MacDonagh's bony thumb?

The speaker of this poem pays lip service to the fact that, in the middle of World War I, there might be a greater evil than the English (who had by then agreed to Home Rule), but then quickly undermines that argument with the startling image of the bony thumb. The implication here, in the form of a rhetorical question, is that there is not a logic to outweigh these individual deaths. Trading on the vivid memories of MacDonagh and Pearse (poets who signed the Irish Declaration of Independence), the poem is so thoroughly partisan in its sentiments that it risks losing even readers sympathetic to the Irish cause. "Sixteen Dead Men" is an overtly political poem and, as such, it fails to become universal. "Easter 1916" transcended its own politics through a speaker capable of realizing that "Too long a sacrifice / Can make a stone of the heart."

All poems contain politics. Let me say that again: all poems contain politics.
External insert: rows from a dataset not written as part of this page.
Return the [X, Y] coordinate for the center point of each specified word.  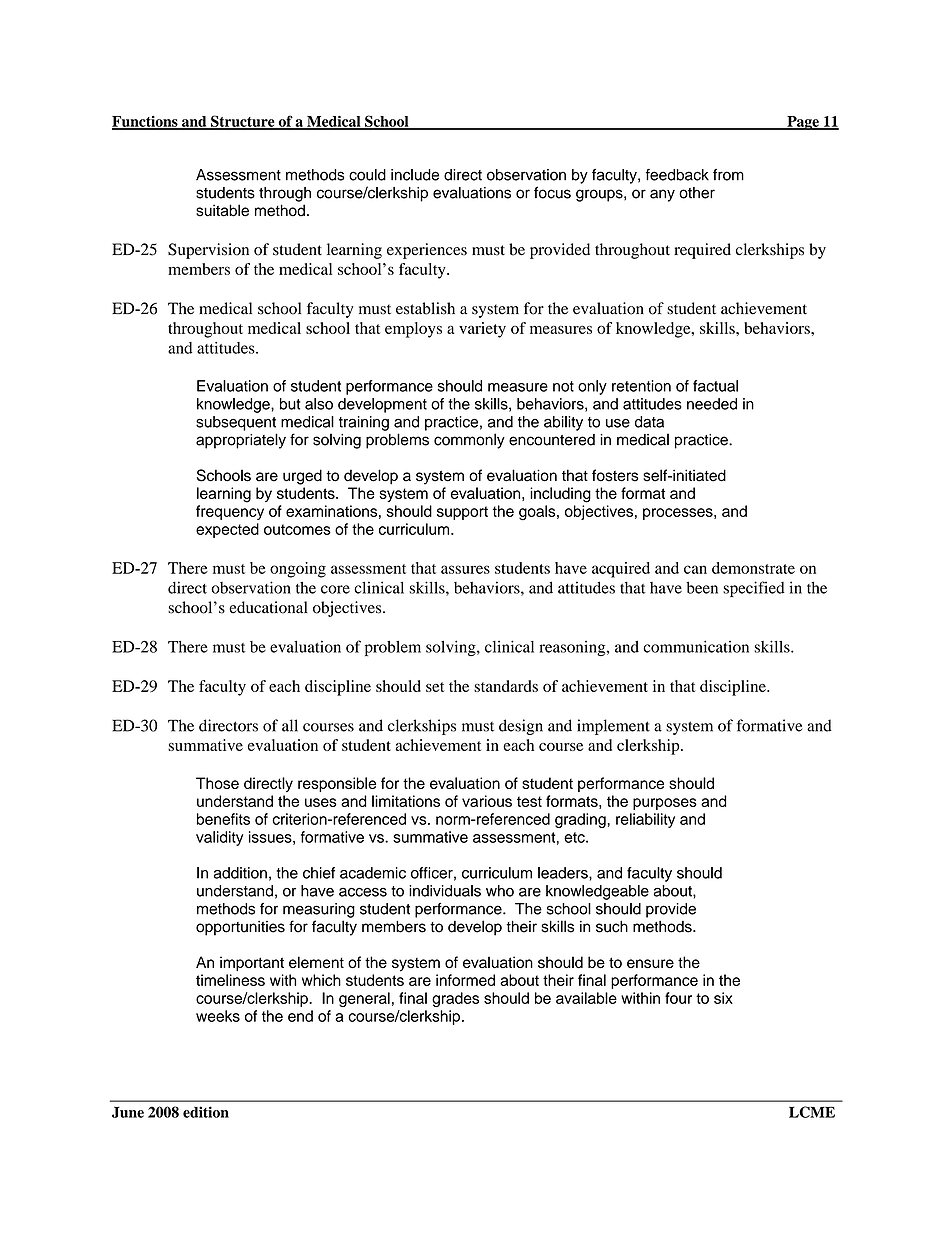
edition [206, 1112]
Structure [243, 122]
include [415, 175]
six [723, 998]
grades [455, 999]
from [728, 175]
But they must first of all become poems; then they can contain multitudes. Political agenda, as such, is not sufficient to make literature.

What do poets know--and mean--when they say what they say? If--as the O. J. Simpson "trial of the Century" showed us--the word cop carries many connotations, what happens when the poet says Grand Teton, Nike Trail Blazer, rhododendron, regret, reprieve, Soweto? Some words, like Hiroshima, carry with them the power of event. Some, like homeland, carry the longing for something lost or distant. Others date the writer (or the reader)--Burma Shave sign, for instance--simply by whether or not they're recognized. For many readers, words like mother, childhood, Sinn Fein, and Watts carry emotional or political baggage while others--patriotism, honor, duty, daily bread--wallow in disuse or overuse.

Of course the poet knows all this, knows it and works within its confines, shaping from language something at once precise and individual and also inclusive enough to gather in the possibilities. The poet plays on the chasm between the public and private context, explores his own inner spaces, allows for (dare I say, even manipulates?) those spaces in the reader. To the extent that the poet's overriding concerns are personal, the poem can expand with each successive reading. Or shrink to nothing. To the extent that those concerns are public, the poet runs the risk of immediate impact followed by rapid obsolescence, but the poem also has the chance of becoming a shaping force. A terrible beauty may burn for all time.